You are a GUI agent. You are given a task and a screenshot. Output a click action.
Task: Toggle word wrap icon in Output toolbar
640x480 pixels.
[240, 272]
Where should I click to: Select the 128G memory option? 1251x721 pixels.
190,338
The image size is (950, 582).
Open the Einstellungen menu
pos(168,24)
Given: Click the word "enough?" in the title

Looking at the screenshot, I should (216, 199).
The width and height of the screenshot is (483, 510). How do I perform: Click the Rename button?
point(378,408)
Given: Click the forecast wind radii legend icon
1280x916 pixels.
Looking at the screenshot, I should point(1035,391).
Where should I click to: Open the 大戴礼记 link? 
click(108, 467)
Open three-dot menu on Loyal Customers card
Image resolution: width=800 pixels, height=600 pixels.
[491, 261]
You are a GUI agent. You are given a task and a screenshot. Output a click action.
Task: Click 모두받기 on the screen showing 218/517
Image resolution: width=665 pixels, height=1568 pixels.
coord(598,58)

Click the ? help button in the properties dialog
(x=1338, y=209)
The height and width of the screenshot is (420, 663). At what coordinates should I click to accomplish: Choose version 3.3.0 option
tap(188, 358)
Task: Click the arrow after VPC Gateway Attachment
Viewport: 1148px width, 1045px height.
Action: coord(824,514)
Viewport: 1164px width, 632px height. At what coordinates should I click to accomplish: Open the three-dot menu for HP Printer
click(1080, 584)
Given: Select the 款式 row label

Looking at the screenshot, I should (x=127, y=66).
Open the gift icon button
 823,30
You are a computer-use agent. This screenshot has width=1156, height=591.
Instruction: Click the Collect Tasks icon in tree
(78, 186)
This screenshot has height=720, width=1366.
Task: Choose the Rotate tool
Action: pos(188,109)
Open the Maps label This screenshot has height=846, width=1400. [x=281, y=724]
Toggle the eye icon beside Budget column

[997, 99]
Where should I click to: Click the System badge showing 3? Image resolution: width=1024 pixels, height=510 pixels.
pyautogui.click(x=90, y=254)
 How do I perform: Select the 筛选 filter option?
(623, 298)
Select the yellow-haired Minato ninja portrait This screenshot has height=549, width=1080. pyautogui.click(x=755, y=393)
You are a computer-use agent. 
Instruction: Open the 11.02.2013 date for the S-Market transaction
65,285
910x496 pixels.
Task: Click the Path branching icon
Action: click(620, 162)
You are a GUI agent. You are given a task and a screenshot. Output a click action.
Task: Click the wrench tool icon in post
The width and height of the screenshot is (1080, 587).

##########

(Work request) Which lines above include the string "computer"? Show them.

(Response to this exercise)
You are a computer-use agent. This screenshot has width=1156, height=591.
You are a computer-use agent. 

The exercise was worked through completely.